Ms Ruseva and her husband, Atanas Rusev (36), have 10 children, five of whom are blonde and closely resemble the four-year-old girl found last week, BNT said, adding the woman had recognised "Maria" as her child after seeing TV footage.

The discovery of blue-eyed “Maria” during a police sweep in a Roma settlement in central Greece on October 16th sparked a global search for her real parents after DNA tests showed the Roma couple she was with were not her blood relatives.

The 40-year-old woman and 39-year-old man in the Greek case have been detained pending trial on charges of abducting a minor, but deny the accusations, saying the girl’s biological mother gave her up willingly because she could not look after her.

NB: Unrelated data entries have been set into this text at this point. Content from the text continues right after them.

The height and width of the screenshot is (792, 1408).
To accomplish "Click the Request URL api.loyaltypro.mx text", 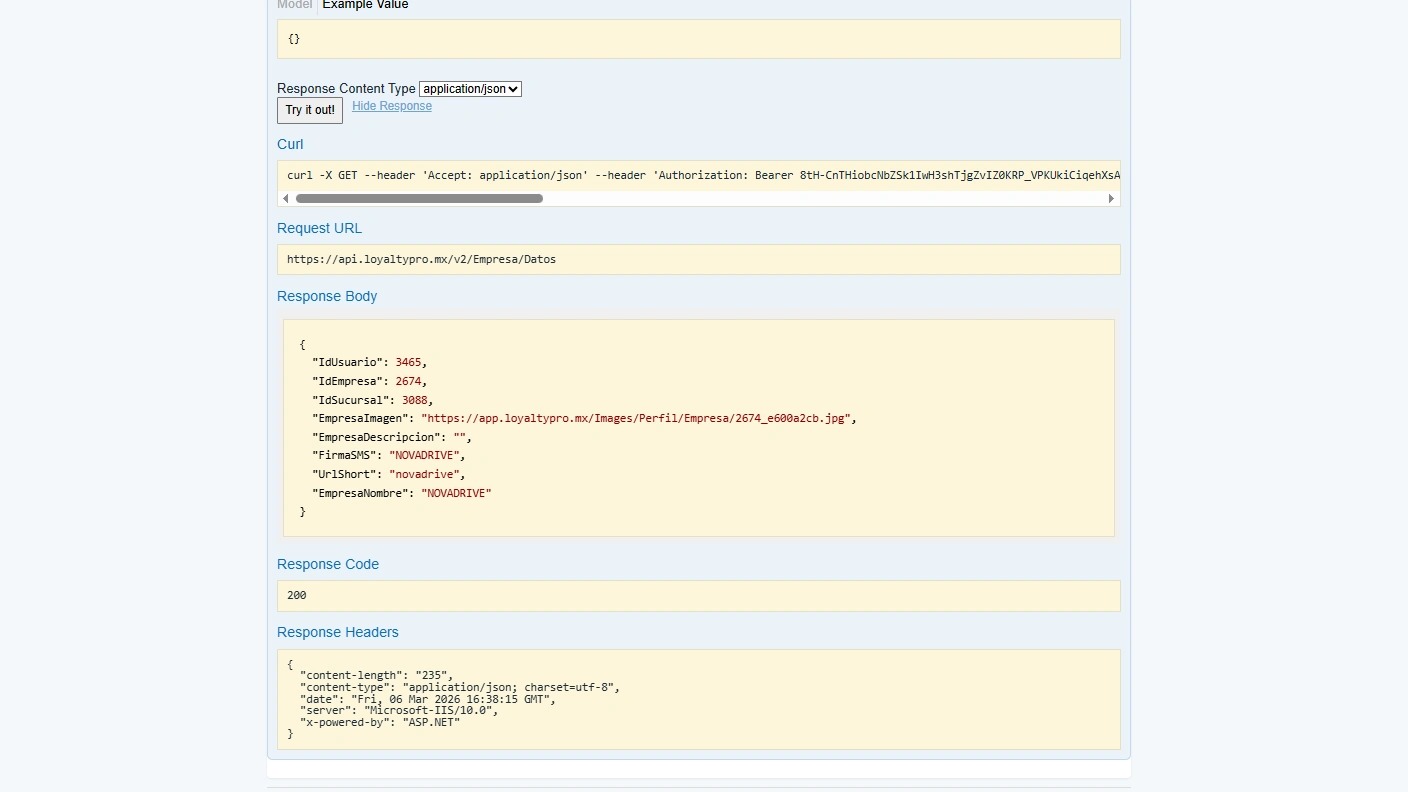I will point(421,259).
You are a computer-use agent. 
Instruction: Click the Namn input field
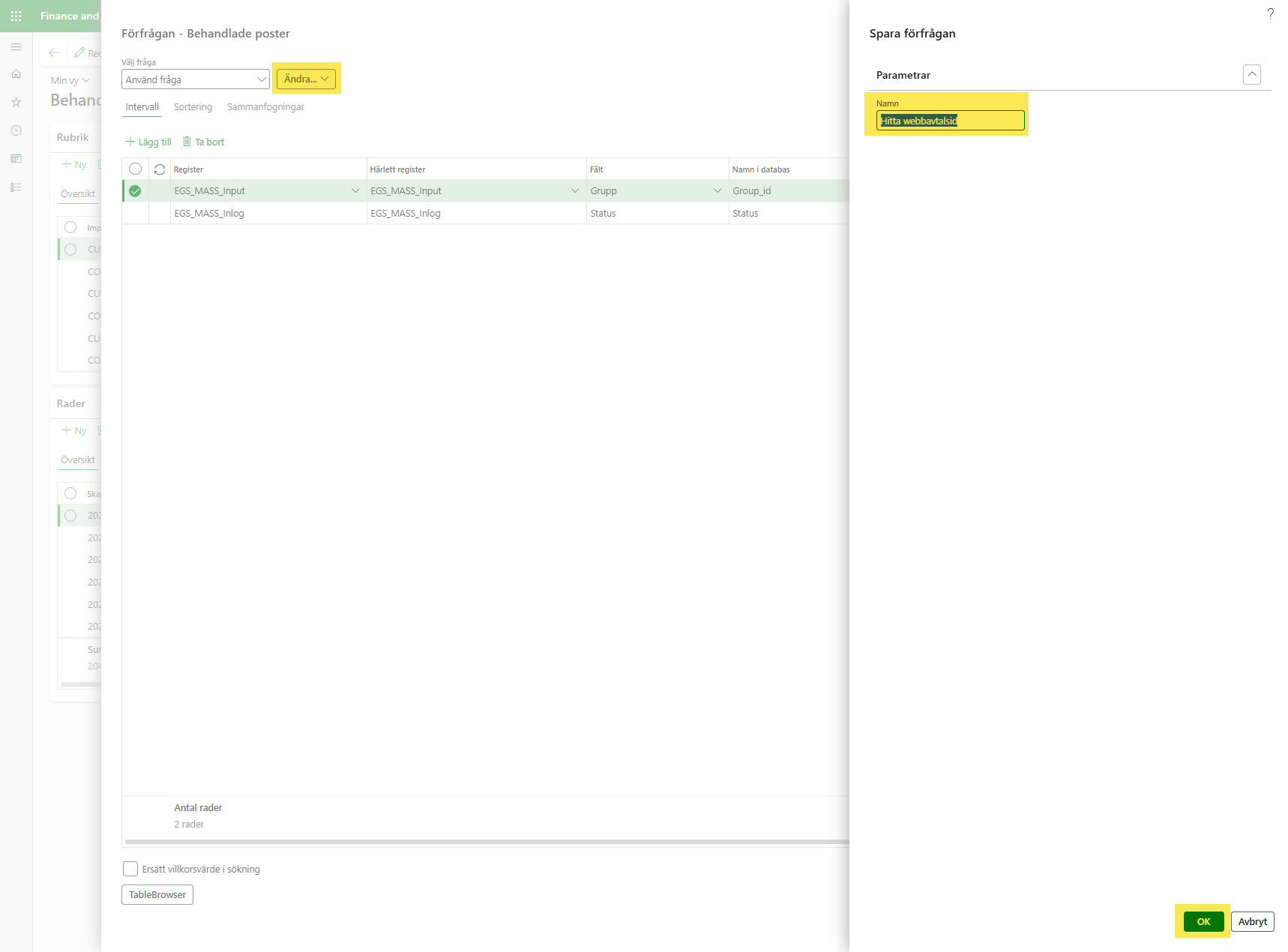949,121
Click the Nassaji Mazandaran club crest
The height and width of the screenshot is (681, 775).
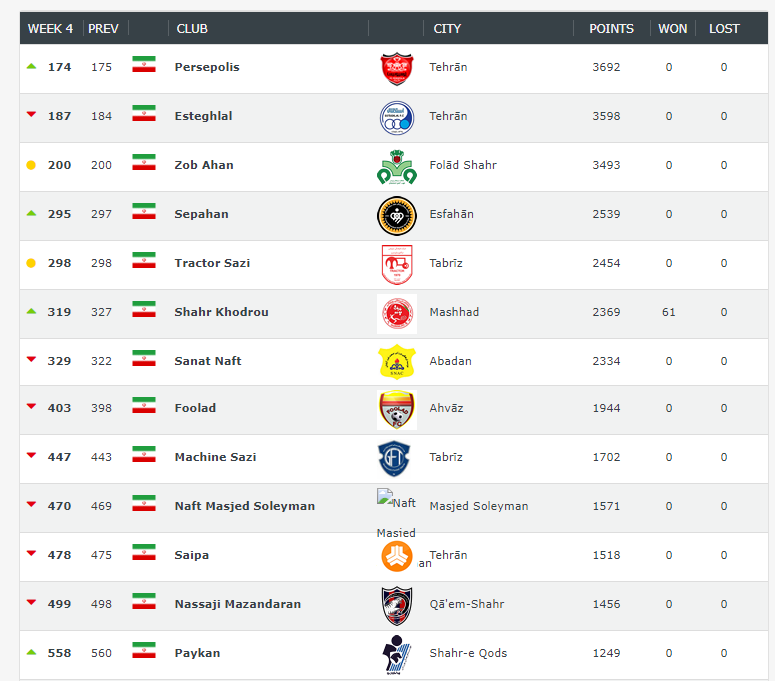tap(396, 605)
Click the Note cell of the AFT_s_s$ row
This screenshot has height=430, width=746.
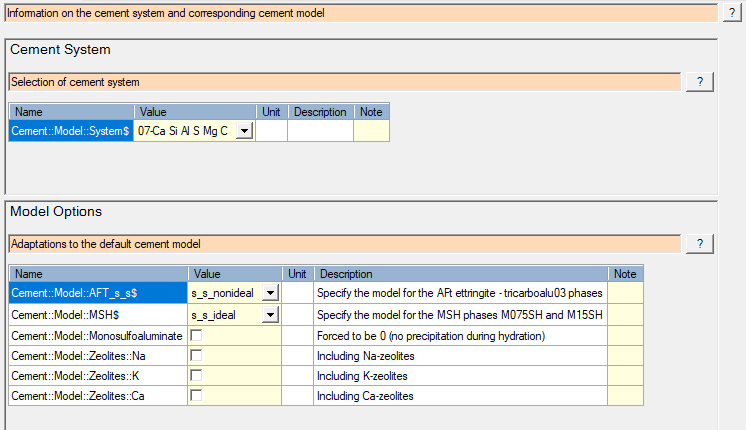click(x=625, y=293)
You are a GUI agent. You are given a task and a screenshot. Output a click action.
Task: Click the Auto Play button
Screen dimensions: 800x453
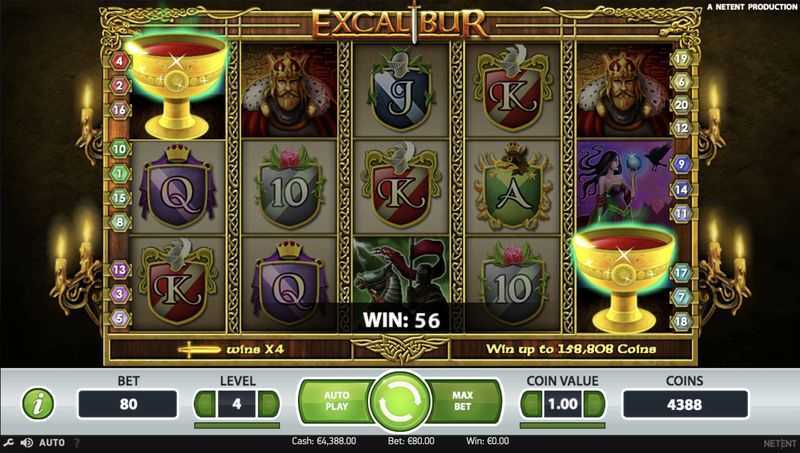point(337,401)
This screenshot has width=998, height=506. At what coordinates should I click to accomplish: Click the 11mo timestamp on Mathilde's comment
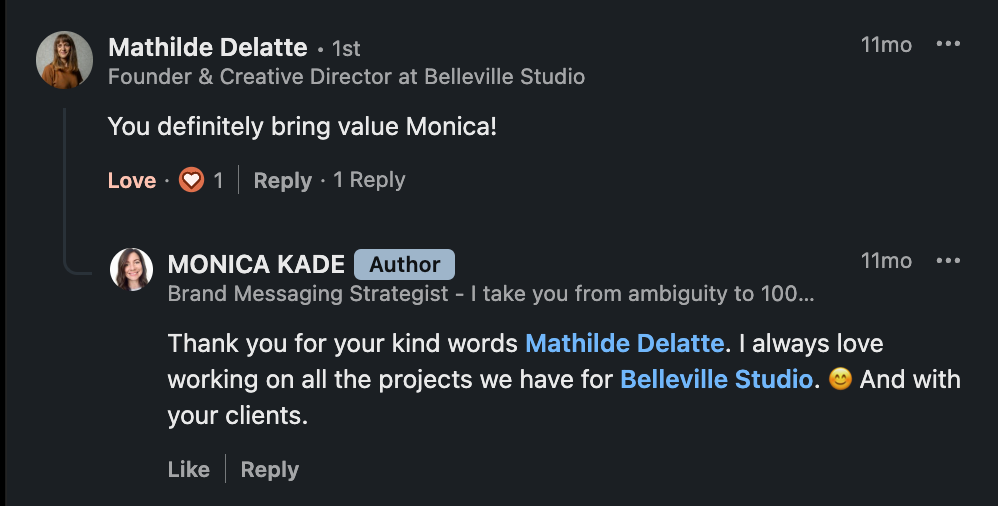pos(886,44)
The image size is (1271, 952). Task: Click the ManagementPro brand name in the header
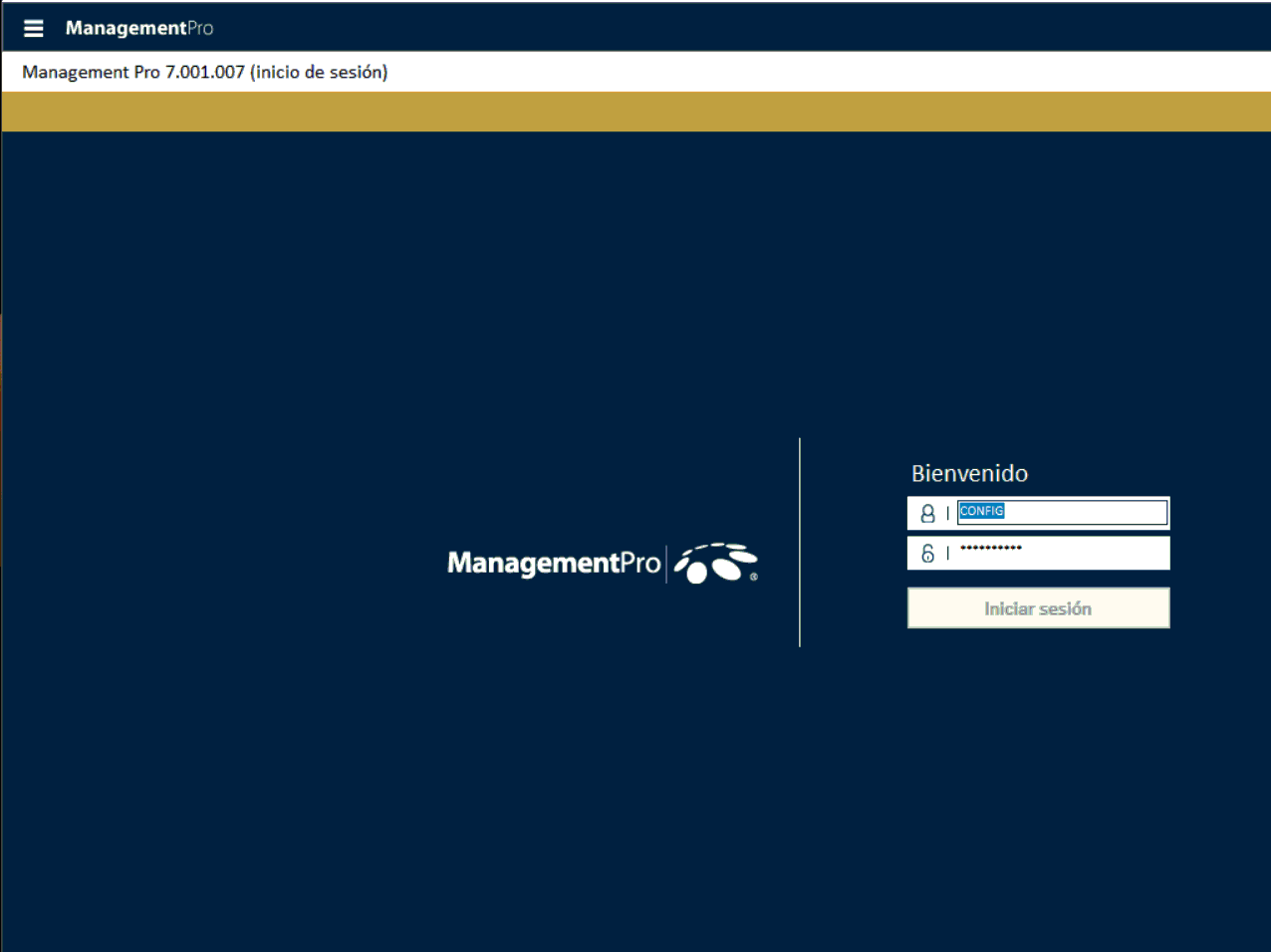click(139, 28)
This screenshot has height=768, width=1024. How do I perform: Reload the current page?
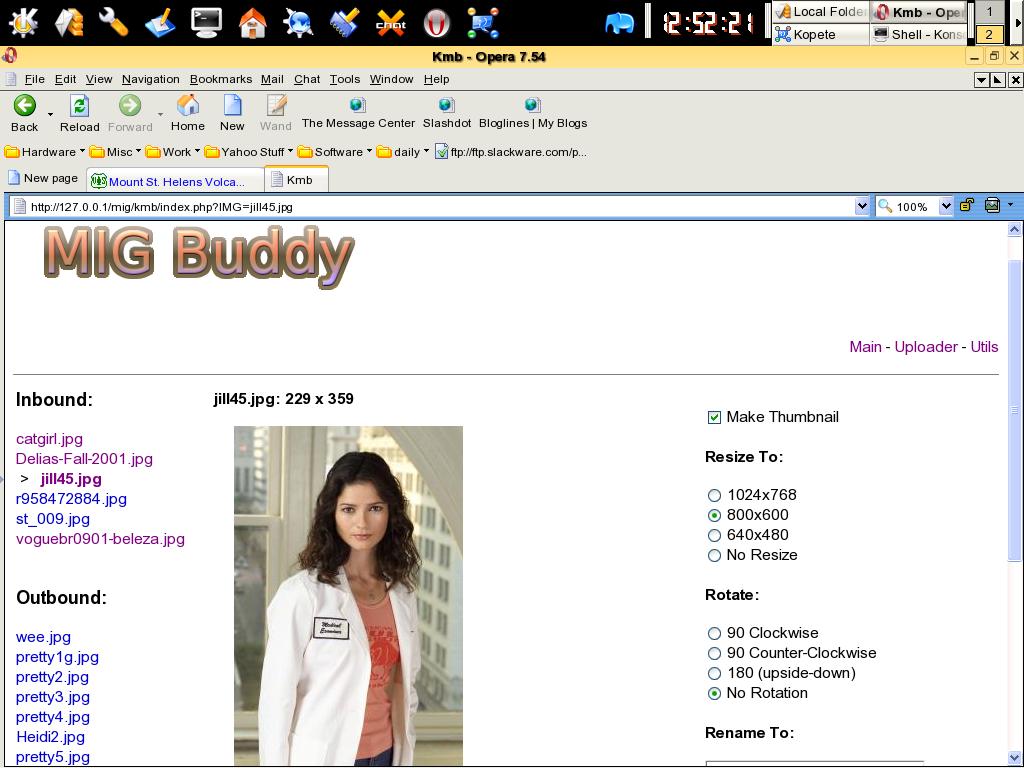coord(79,106)
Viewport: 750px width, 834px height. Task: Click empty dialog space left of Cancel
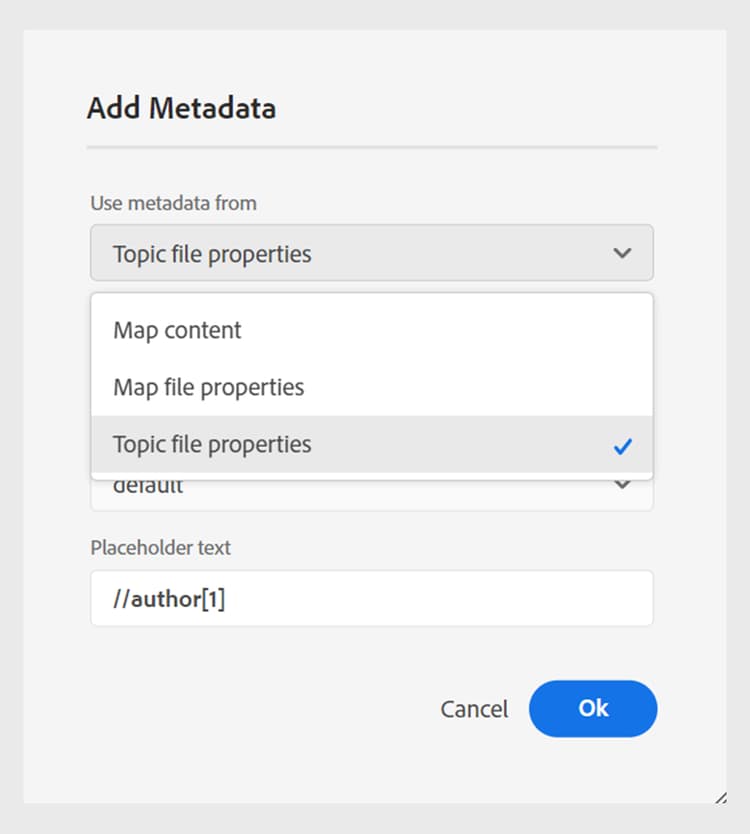(250, 709)
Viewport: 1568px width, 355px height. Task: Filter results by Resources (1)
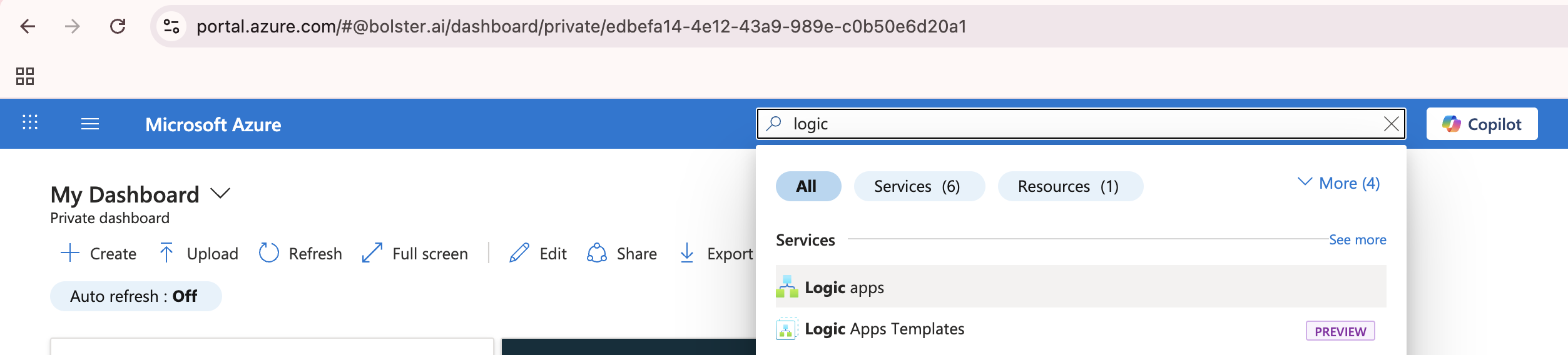(1069, 186)
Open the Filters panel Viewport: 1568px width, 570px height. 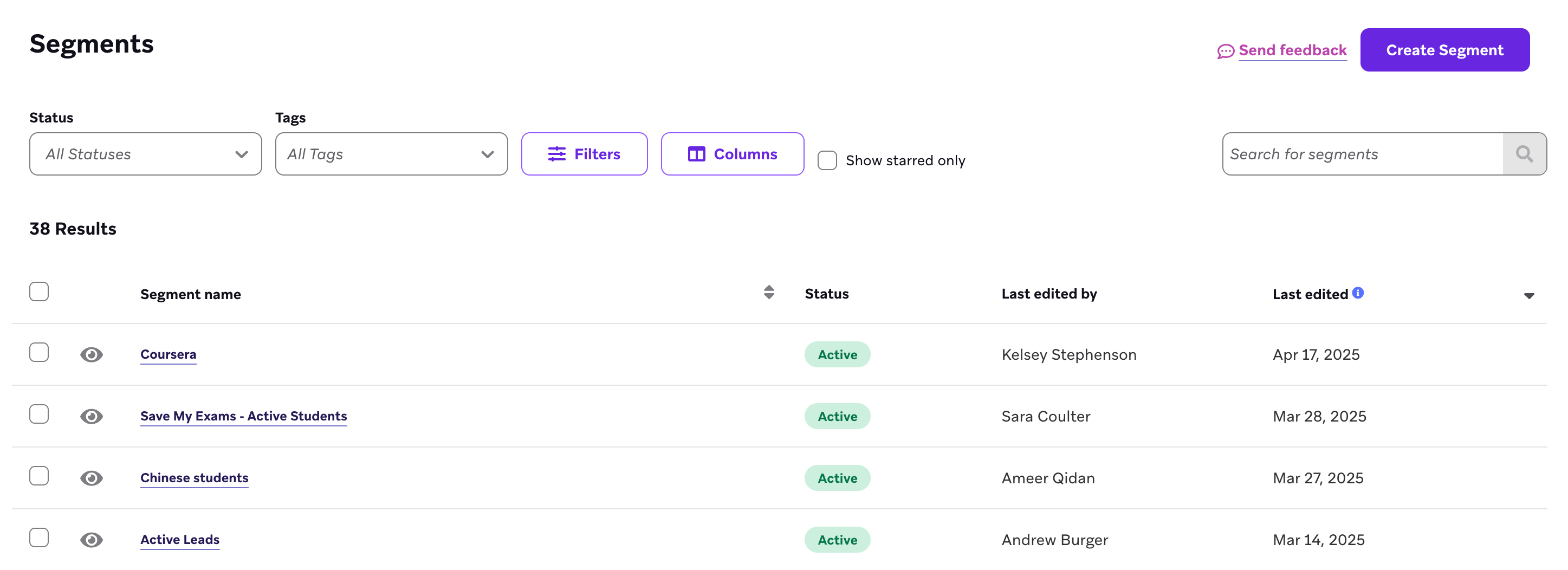(584, 154)
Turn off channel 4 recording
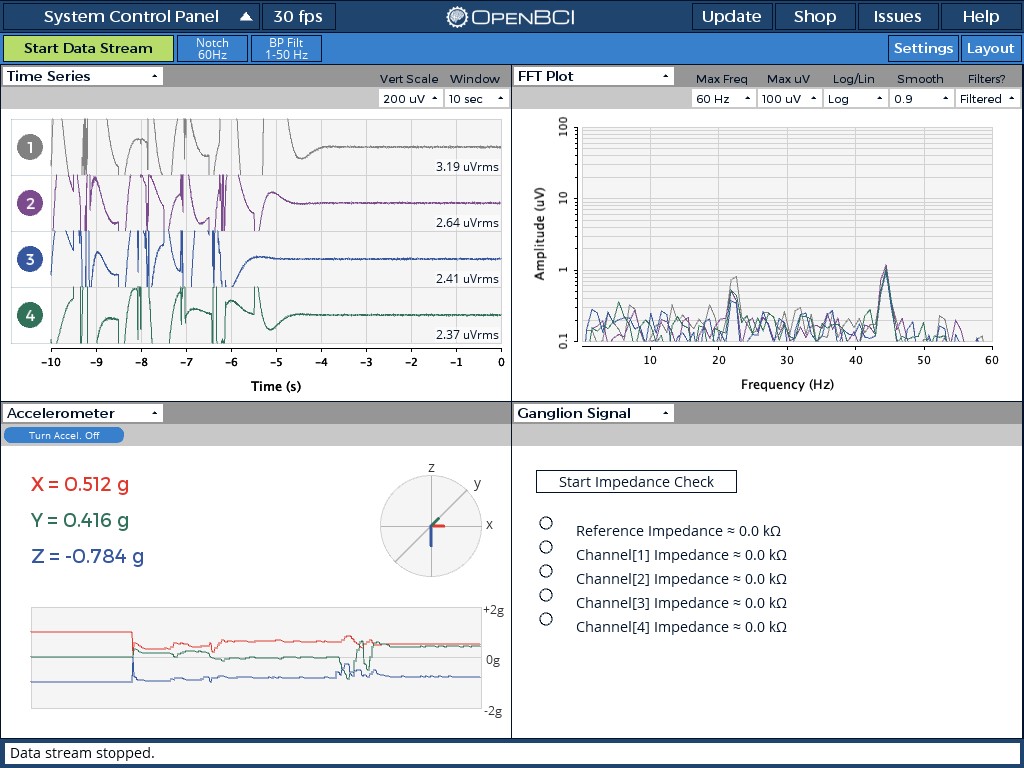Image resolution: width=1024 pixels, height=768 pixels. pos(29,315)
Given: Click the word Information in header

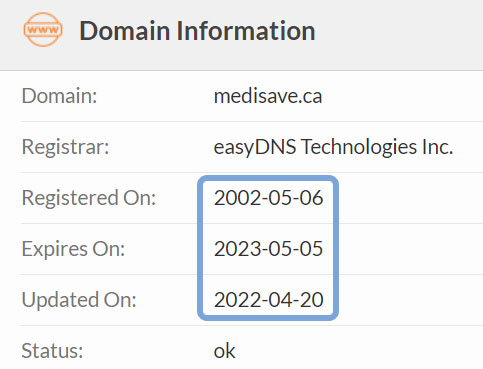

According to BNT, Ms Ruseva said she left her seven-month-old baby to a woman in Greece four years ago when she and her husband worked in the Greek town of Larissa but needed to go back to Bulgaria to take care of their other children.

The family lives in extreme poverty in a two-room home in a Roma camp in the southern town of Nikolaevo, BNT said.

Ms Ruseva said she was not completely certain that “Maria” was the child she had left in Greece, but that she would like to take her back if DNA tests prove the blonde girl is her child.

There are an estimated 10 million Roma - one of Europe’s oldest minorities - living across the Continent.

The Council of Europe, which monitors human rights, says they are also the most discriminated against minority on the Continent.